▸ **Do this**:
Write out all of the following data verbatim, line for line.
==== Material supplied
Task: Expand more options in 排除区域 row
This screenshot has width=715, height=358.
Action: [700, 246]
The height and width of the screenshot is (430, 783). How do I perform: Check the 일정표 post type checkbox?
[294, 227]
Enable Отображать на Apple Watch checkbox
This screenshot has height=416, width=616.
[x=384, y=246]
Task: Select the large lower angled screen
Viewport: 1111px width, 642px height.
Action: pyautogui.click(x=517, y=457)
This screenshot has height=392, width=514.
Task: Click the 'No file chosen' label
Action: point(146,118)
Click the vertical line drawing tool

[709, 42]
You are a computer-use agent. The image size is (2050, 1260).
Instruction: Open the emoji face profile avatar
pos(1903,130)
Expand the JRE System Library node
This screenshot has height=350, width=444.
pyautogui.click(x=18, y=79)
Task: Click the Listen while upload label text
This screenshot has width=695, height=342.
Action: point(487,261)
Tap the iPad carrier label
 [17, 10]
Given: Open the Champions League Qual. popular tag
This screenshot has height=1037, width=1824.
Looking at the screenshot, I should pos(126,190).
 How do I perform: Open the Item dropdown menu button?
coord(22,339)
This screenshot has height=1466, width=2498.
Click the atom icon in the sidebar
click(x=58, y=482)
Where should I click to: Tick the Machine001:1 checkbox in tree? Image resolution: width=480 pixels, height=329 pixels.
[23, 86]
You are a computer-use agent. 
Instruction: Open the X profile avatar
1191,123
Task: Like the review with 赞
========
▸ **Finished answer**:
Task: Expand more options in 排除区域 row
This screenshot has width=715, height=358.
Action: [700, 246]
The height and width of the screenshot is (430, 783). How do I perform: Check the 일정표 post type checkbox?
[294, 227]
Enable Отображать на Apple Watch checkbox
This screenshot has height=416, width=616.
[x=384, y=246]
Task: Select the large lower angled screen
Viewport: 1111px width, 642px height.
Action: pyautogui.click(x=517, y=457)
This screenshot has height=392, width=514.
Task: Click the 'No file chosen' label
Action: point(146,118)
Click the vertical line drawing tool

[709, 42]
You are a computer-use agent. The image size is (2050, 1260).
Instruction: Open the emoji face profile avatar
pos(1903,130)
Expand the JRE System Library node
This screenshot has height=350, width=444.
pyautogui.click(x=18, y=79)
Task: Click the Listen while upload label text
This screenshot has width=695, height=342.
Action: point(487,261)
Tap the iPad carrier label
 [17, 10]
Given: Open the Champions League Qual. popular tag
This screenshot has height=1037, width=1824.
Looking at the screenshot, I should pos(126,190).
 How do I perform: Open the Item dropdown menu button?
coord(22,339)
This screenshot has height=1466, width=2498.
Click the atom icon in the sidebar
click(x=58, y=482)
Where should I click to: Tick the Machine001:1 checkbox in tree? Image resolution: width=480 pixels, height=329 pixels.
[23, 86]
You are a computer-use agent. 
Instruction: Open the X profile avatar
1191,123
Task: Like the review with 赞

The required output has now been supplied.